Nasce in Toscana una nuova associazione culturale, inVite, dall’idea di due giornalisti e docenti di corsi di vino ed un produttore vinicolo e con il supporto di 7 note aziende toscane, con lo scopo di proporre un percorso formativo alternativo ed innovativo e creare aggregazione tra produttori, appassionati, giornalisti, ristoratori e chiunque voglia approfondire l’argomento vino attraverso il ragionamento, il confronto ed il riavvicinamento alla terra.

 

InVite, con la collaborazione di Cescot Firenze(www.cescot.fi.it) – organizzazione senza scopo di lucro promossa da Confesercenti Firenze, accreditata dalla Regione Toscana, specializzata in servizi qualificati di orientamento e formazione per lo sviluppo delle imprese del commercio, del turismo e dei servizi – presenta un’importante novità nel modo della formazione: a gennaio 2013 inaugurerà a Firenze “un nuovo corso di formazione per una nuova generazione di conoscitori di vino” che vedrà i vignaioli protagonisti di questo percorso di studi unico nel suo genere.

 

Alcuni tra i più noti produttori toscani, titolari di realtà a gestione familiare, vestiranno i panni di docenti per insegnare ai partecipanti, nelle loro aziende, il processo di produzione del vino, dalla vigna fino alla bottiglia.

 

Attraverso quattro incontri della durata di circa 6 ore, stabiliti in base al ciclo produttivo del vino – uno per ogni stagione – i corsisti entreranno in contatto con la terra dove tutto nasce e diventa, stabilendo un rapporto personale e diretto con vignaioli conosciuti, e riconosciuti, a livello internazionale.

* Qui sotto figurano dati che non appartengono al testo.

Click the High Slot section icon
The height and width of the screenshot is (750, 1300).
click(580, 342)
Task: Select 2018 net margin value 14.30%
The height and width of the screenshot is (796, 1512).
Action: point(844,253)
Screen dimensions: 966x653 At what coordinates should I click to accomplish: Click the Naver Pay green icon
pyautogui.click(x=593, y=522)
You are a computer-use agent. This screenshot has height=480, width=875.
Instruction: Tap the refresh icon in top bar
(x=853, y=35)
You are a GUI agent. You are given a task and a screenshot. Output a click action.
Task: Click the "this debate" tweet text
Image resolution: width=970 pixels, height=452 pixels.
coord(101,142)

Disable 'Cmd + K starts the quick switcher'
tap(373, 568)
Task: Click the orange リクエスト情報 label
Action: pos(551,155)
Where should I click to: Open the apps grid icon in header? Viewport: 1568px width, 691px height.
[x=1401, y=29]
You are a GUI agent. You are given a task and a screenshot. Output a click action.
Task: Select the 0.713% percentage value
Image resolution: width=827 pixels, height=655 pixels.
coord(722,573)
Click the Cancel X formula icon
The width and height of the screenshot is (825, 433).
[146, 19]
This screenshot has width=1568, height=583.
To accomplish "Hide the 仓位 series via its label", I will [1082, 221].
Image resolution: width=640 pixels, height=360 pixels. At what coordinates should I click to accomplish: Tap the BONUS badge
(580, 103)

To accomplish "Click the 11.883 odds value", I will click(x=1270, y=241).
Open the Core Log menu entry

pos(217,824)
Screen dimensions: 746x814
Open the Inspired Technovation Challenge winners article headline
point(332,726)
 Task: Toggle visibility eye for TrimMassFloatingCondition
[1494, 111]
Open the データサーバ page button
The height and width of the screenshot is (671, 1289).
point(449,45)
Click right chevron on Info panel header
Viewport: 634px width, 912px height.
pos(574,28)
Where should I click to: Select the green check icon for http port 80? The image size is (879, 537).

Ad affiancare gli appuntamenti anche lezioni in aula dove, novità tra le novità, le degustazioni saranno rigorosamente alla cieca, sia per i corsisti che per i docenti: un nuovo modo di approcciarsi all’assaggio, lontano da preconcetti ed antichi schemi. In aula, nei 6 appuntamenti previsti da gennaio fino a settembre 2013, si alterneranno quindi l’assaggio “alla cieca” di sei diverse etichette per ogni incontro ed approfondimenti relativi alle più importanti tematiche del mondo vinicolo, come l’enografia, l’abbinamento, i difetti del vino, la storia, in compagnia di esperti di settore come winemakers, assaggiatori professionisti e giornalisti di settore vinicolo.

 

Per una più ampia fruibilità i corsisti potranno inoltre scegliere se iscriversi solo alle lezioni in vigna, partecipare unicamente alle degustazioni alla cieca, oppure seguire l’intero percorso formativo nei suoi 11 appuntamenti.

 

Boscarelli, Fattoria San Giusto a Rentennano, Fattoria Selvapiana, Michele Satta, Podere 414, Salvioni e Tenuta Capezzana saranno le aziende che parteciperanno alla prima edizione del corso di inVite, che coinvolgerà al momento solo aziende toscane: con la volontà futura di portare il progetto fuori dai confini regionali, per renderlo patrimonio di un numero sempre maggiore di persone.